Bunun üzerine aile komisyonundan aranıp davet edildiklerini dile getiren Birsel, yaşadıkları sorunları ve çözüm önerilerini komisyonda anlattıklarını söyledi.

Birsel, boşandıktan sonra süresiz nafaka ödeyen kişilerin ömür boyu travma yaşayabildiklerini anlatarak, insanların her an artma ihtimali bulunan ve bitmeyen bir borçla karşı karşıya bırakıldığını söyledi.

Bu borcun ödenmemesi durumunda hapis cezası alma riskinin de bulunduğunu dile getiren Birsel, "Hapiste de bu borçlar faiziyle işliyor ve açılan davanın kaybedilmesiyle karşı tarafın da dava masraflarını ödemek durumunuz var, borç birikerek katlanıyor." dedi.

Birsel, süresiz yoksulluk nafakasının kalkma koşulunun, boşanmış kişinin iyi bir gelire sahip olması, evlenmesi veya uygunsuz bir hayat yaşadığının ispatına bağlı olduğunu belirterek, bunun da karşı taraf tarafından kanıtlanması gerektiğini vurguladı.

Süresiz yoksulluk nafakası ödemesinin, birçok konuda sıkıntı doğurduğunu aktaran Birsel, "Bu sorun, kadının gelişimini engelleyip onu sürekli erkeğe bağımlı kılar. Kayıtsız çalışmaya özendiriyor. Nikahsız yaşamaya teşvik ediyor." diye konuştu.

"10 gün evli kalıp 28 yıldır nafaka ödüyor"

Platform üyeleri arasında çok kısa süre evlilik yapıp süresiz nafaka ödeyen insanların bulunduğunu anlatan Birsel, şöyle devam etti:

"Mesela 10 gün evli kalmış bir polis memuru var. Polis memuru görev dönüşü evine geliyor. Eşyalar, takılar toplanmış kızın ailesi kızı götürmüş. Bu adam 28 yıldır nafaka ödüyor. Maaşını hiçbir zaman tam alamamış. Her ay bin 170 lira ödüyor ve mart ayında da nafaka artırma davası var. Boşandığı eşi hiç çalışmamış, evlenmemiş ve bu nafaka sayesinde para alıyor."

Birsel, nafakanın süreli olmasını istediklerine dikkati çekerek, "Bizim talebimiz nafakanın süreli olması ve bu sürenin sonunda kadının mağduriyeti devam ediyorsa devletin bir fondan bu kişilere yardım etmesi gerektiğidir." değerlendirmesini yaptı.

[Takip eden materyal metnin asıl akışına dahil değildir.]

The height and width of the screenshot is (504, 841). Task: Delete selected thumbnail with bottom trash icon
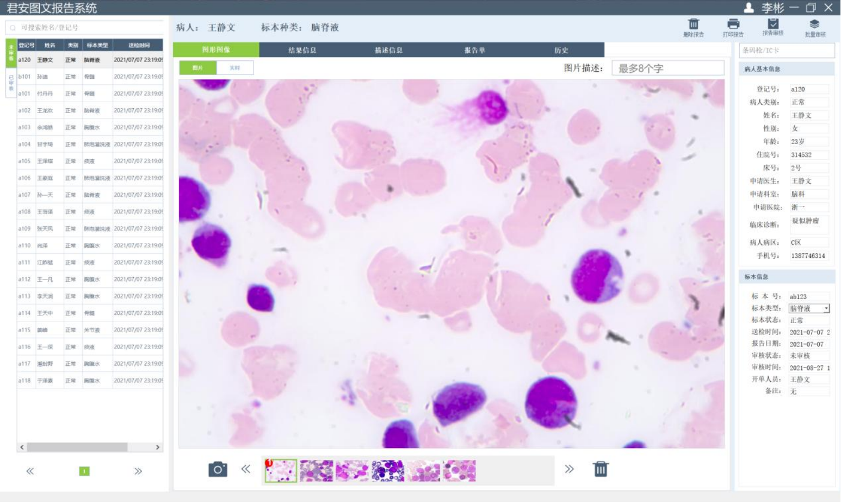(601, 469)
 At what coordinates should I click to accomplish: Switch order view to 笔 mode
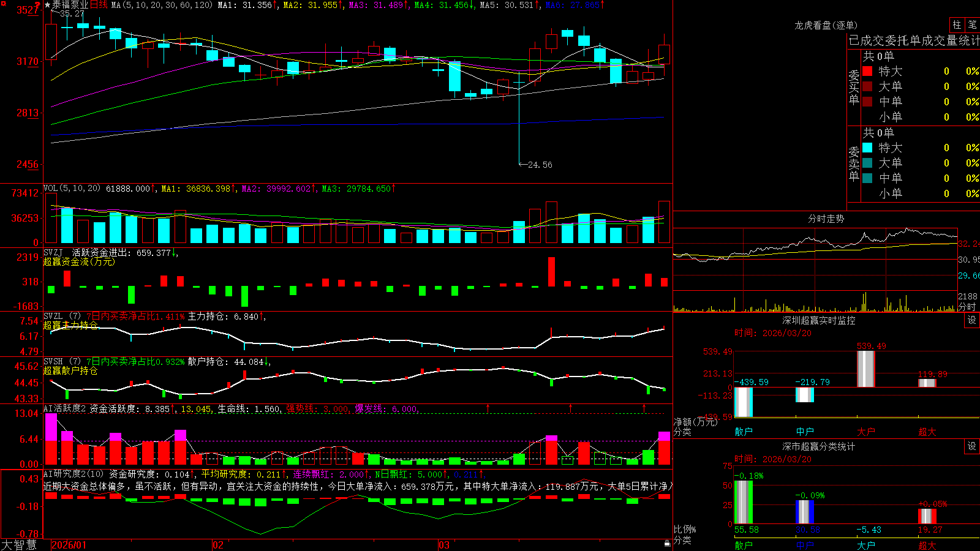972,24
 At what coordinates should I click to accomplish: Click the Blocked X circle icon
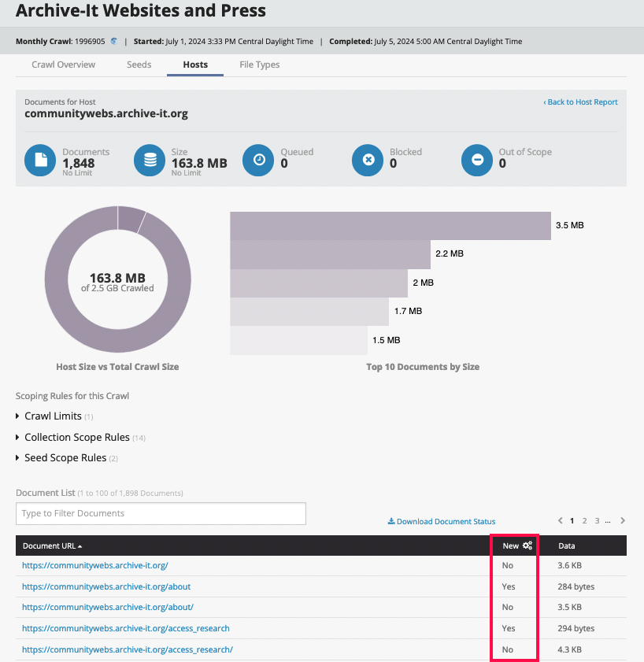368,161
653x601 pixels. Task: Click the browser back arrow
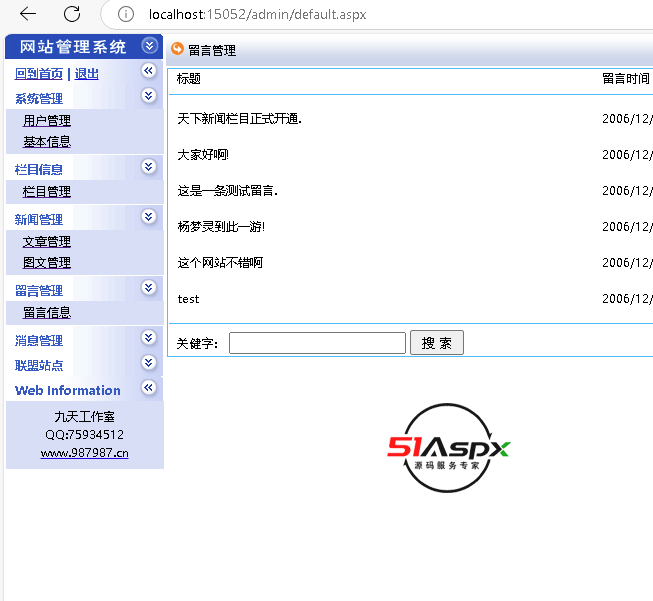pyautogui.click(x=28, y=14)
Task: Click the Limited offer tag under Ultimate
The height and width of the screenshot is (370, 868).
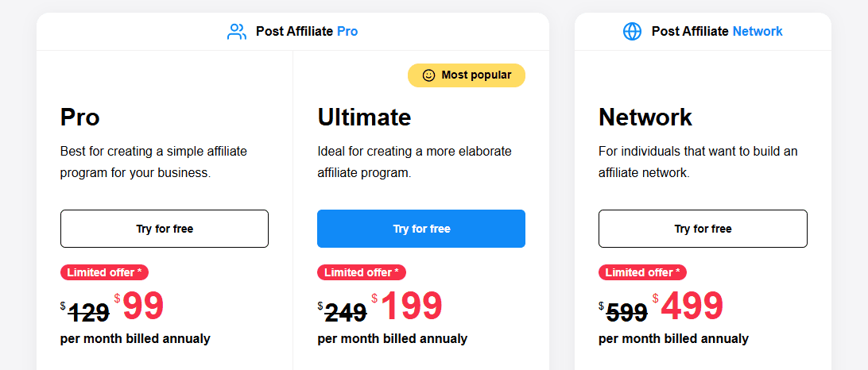Action: (x=362, y=272)
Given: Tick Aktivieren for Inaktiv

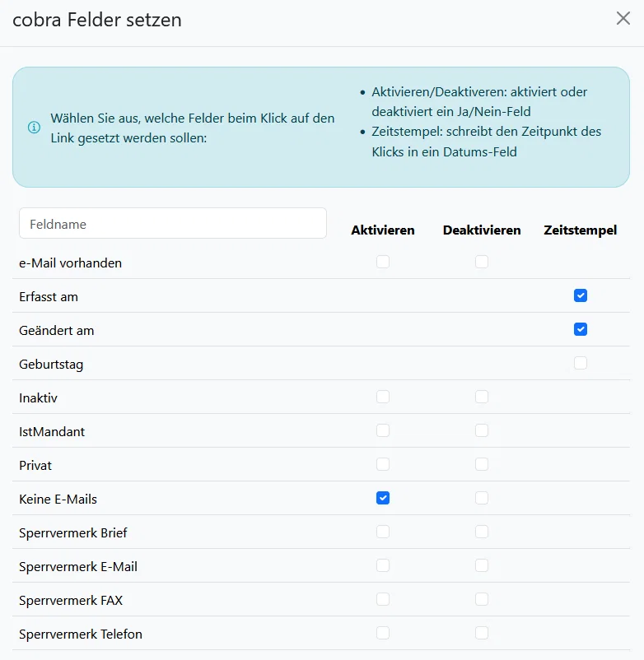Looking at the screenshot, I should (x=383, y=397).
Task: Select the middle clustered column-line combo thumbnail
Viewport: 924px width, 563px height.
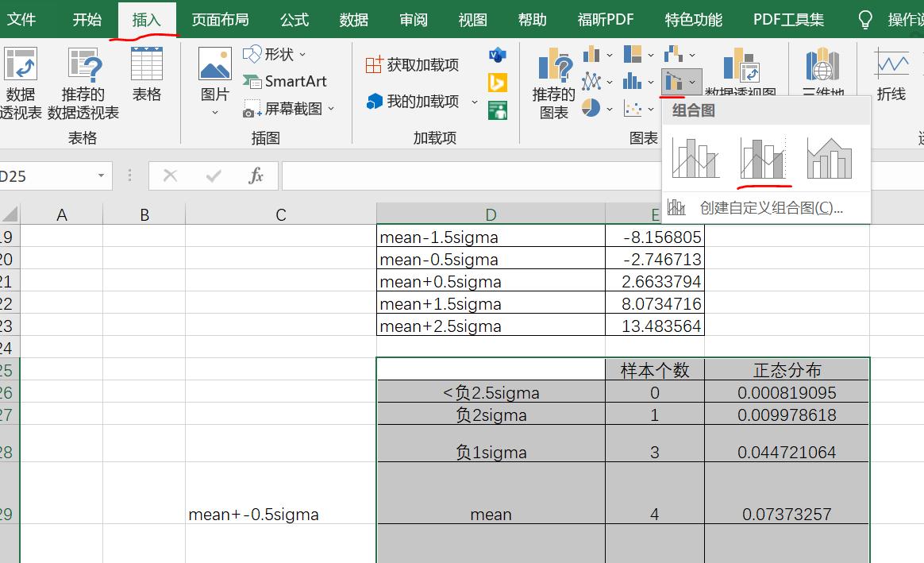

Çalışmalarıyla ilgili kadın dernekleriyle de görüştüklerini ifade eden Birsel, Meclisin bu sorunlarına bir an önce çözüm bulması gerektiğini vurguladı.

"Fon oluşturulmalı"

Birsel, 1988'den bu yana uygulamada olan, çağdaş Türkiye'ye yakışmayan, suistimallere son derece açık bu yasanın daha fazla soruna sebep olmadan hakkaniyetli biçimde düzenlenmesini istediklerini belirterek, taleplerini şöyle sıraladı:

"Türk Medeni Kanunun (TMK) 166/4'teki bekleme süresi üç yıldan bir yıla indirilmelidir. 2. TMK 175'teki yoksulluk nafakası süreli olmalıdır. Yoksulluk nafakası (TMK 175), maddi ve manevi tazminatta (TMK 174) olduğu gibi sadece az kusurlu ya da kusursuz eşe verilmelidir. Yoksulluk nafakası alan eşin mağduriyeti tüm tedbirlere rağmen belirlenen süre sonunda hala devam ediyorsa bir fon oluşturularak yoksulluk nafakası bu fondan karşılanmalıdır. Asgari ücretle çalışanlar aleyhine hükmedilecek yoksulluk nafakası da oluşturulan bu fondan karşılanmalıdır. Eşler arasında mal rejimlerinden kaynaklanan dava hakkının diğerleri ile benzer şekilde bir yıl olarak düzenlenmesi için TMK 178 hükmüne ilave yapılmalıdır. Tazyik hapsi kalkmalıdır."

"Gelir durumuna göre erkekler de nafaka isteyebilir"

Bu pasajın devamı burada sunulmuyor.